***** RECORD EXCERPTS *****

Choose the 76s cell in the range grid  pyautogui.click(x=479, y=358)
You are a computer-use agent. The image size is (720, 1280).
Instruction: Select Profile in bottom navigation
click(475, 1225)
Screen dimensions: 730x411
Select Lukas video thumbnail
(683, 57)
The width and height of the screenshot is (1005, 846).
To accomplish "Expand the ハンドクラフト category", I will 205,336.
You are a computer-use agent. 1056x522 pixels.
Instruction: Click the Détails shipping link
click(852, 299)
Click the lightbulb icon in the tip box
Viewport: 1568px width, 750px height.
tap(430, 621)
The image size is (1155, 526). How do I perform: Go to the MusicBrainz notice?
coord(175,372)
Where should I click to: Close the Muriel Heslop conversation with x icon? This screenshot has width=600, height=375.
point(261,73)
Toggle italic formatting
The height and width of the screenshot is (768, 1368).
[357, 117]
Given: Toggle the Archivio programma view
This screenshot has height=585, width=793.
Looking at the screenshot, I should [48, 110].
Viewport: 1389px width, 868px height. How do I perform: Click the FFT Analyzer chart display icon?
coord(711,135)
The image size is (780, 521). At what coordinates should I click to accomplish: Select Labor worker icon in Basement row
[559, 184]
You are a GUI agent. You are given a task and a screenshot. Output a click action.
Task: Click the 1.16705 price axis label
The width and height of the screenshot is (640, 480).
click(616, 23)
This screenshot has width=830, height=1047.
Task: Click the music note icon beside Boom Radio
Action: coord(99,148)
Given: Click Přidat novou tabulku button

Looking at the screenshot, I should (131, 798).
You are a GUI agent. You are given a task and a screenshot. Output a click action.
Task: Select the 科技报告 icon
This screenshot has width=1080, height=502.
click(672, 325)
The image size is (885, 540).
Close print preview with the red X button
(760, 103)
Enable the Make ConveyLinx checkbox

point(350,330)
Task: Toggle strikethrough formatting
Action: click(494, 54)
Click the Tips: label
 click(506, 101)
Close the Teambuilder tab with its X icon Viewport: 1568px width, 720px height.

*****

# EXERCISE AIM
Every record is to be retyped exactly as given.

# EXPECTED ANSWER
Choose the 76s cell in the range grid  pyautogui.click(x=479, y=358)
You are a computer-use agent. The image size is (720, 1280).
Instruction: Select Profile in bottom navigation
click(475, 1225)
Screen dimensions: 730x411
Select Lukas video thumbnail
(683, 57)
The width and height of the screenshot is (1005, 846).
To accomplish "Expand the ハンドクラフト category", I will 205,336.
You are a computer-use agent. 1056x522 pixels.
Instruction: Click the Détails shipping link
click(852, 299)
Click the lightbulb icon in the tip box
Viewport: 1568px width, 750px height.
tap(430, 621)
The image size is (1155, 526). How do I perform: Go to the MusicBrainz notice?
coord(175,372)
Where should I click to: Close the Muriel Heslop conversation with x icon? This screenshot has width=600, height=375.
point(261,73)
Toggle italic formatting
The height and width of the screenshot is (768, 1368).
[357, 117]
Given: Toggle the Archivio programma view
This screenshot has height=585, width=793.
Looking at the screenshot, I should [48, 110].
Viewport: 1389px width, 868px height. How do I perform: Click the FFT Analyzer chart display icon?
coord(711,135)
The image size is (780, 521). At what coordinates should I click to accomplish: Select Labor worker icon in Basement row
[559, 184]
You are a GUI agent. You are given a task and a screenshot. Output a click action.
Task: Click the 1.16705 price axis label
The width and height of the screenshot is (640, 480).
click(616, 23)
This screenshot has width=830, height=1047.
Task: Click the music note icon beside Boom Radio
Action: coord(99,148)
Given: Click Přidat novou tabulku button

Looking at the screenshot, I should (131, 798).
You are a GUI agent. You are given a task and a screenshot. Output a click action.
Task: Select the 科技报告 icon
This screenshot has width=1080, height=502.
click(672, 325)
The image size is (885, 540).
Close print preview with the red X button
(760, 103)
Enable the Make ConveyLinx checkbox

point(350,330)
Task: Toggle strikethrough formatting
Action: click(494, 54)
Click the Tips: label
 click(506, 101)
Close the Teambuilder tab with its X icon Viewport: 1568px width, 720px height.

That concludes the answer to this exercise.